Ob der Antrag genehmigt wird, liegt im Beurteilungsspielraum bzw. im Ermessen der Behörde. Allerdings muss Ihnen vor der Entscheidung eine Anhörung gewährt werden, wie obiges Gesetz vorschreibt.

Sollte die Schule / Behörde dagegen verstoßen, können Sie Widerspruch bzw. bei Erfolglosigkeit Klage einlegen. Die Kosten für eine anwaltliche Beratung bzw. Vertretung können bei Amtsgericht Ihres Wohnbezirks beantragt werden, falls Sie diese derzeit finanziell nicht leisten können. Ihre IHK berät Sie ebenfalls dazu.

Ich gehe davon aus, dass Ihnen der Antrag auf Verlängerung aufgrund der meist unverschuldeten Fehltage gewährt werden müsste.

Ich hoffe, Ihre Frage verständlich beantwortet zu haben und bedanke mich für das entgegengebrachte Vertrauen. Bei Unklarheiten können Sie die kostenlose Nachfragefunktion benutzen.

Ich wünsche Ihnen viel Erfolg in Ihrer Angelegenheit!

Mit besten Grüßen

Rückfrage vom Fragesteller 8. März 2020 | 12:43

Sehr geehrte Frau Fischer,

ja für mich wäre es am besten wenn ich die Klasse einfach wiederholen könnte, da es mir derzeit sowieso immer besser geht und ich ja auch mit der Schule absprechen könnte das man sich bis Ende des Schuljahres noch beweist sozusagen.

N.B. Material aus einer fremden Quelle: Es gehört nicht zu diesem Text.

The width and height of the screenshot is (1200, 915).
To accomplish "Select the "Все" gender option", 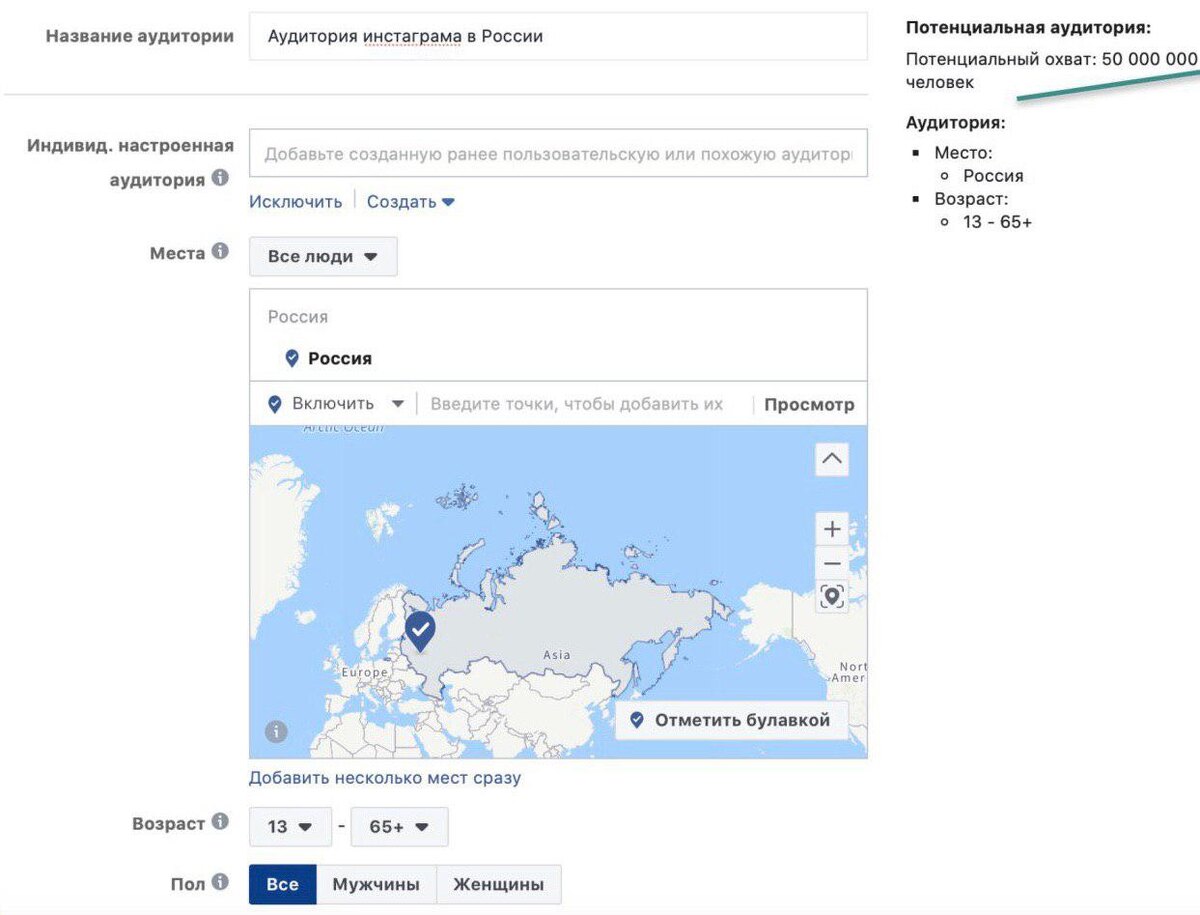I will [x=283, y=884].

Ich soll nun also ganz normal einen Antrag bzw. auf das Schreiben antworten mit der Bitte auf eine Verlängerung richtig? Ich würde dann wie oben erwähnt zusätzlich noch erwähnen das ich bis Ende dieses Schuljahres noch zeige das dies nächstes Jahr besser wird, so sollten die Erfolgschancen ja auch deutlich verbessert werden.

Eine Anhörung zu der Klassenkonferenz vom 5.3 (wie im Brief von der Schule angegeben) wurde mir nicht gewährt, ich habe keine Einladung diesbezüglich erhalten, vielleicht ist das ja auch nochmal relevant.

Vielen Dank für Ihre schnelle Antwort

Antwort auf die Rückfrage vom Anwalt 8. März 2020 | 21:21

Herzlichen Dank für Ihre freundliche Nachfrage, die ich sehr gerne beantworte.

Ja, genau, sie stellen als Antwort mit Bezugnahme auf das Schreiben einen Antrag auf Verlängerung gemäß § 8 BBiG.

Es ist eine gute Idee, darauf hinzuweisen, dass Ihnen die Fortsetzung wichtig ist, und Sie dafür evtl. bereit wären, zB Extrastunden etc. zu absolvieren (falls Ihnen das möglich ist).

Am besten, sie weisen im selben Schreiben darauf hin, dass offenbar versehentlich auf das Recht der Anhörung verzichtet wurde. (Dies wäre ein Verfahrensfehler, der den Verwaltungsakt in Form der Kündigung rechtswidrig macht, was relevant wäre, falls Sie sich nicht gleich einigen).

Das Schreiben sollten Sie per E-Mail und/oder Telefax schicken und zusätzlich per Post, mit Einschreiben / Rückschein oder Sie geben es mit Empfangsbestätigung im Büro der Berufsschule ab.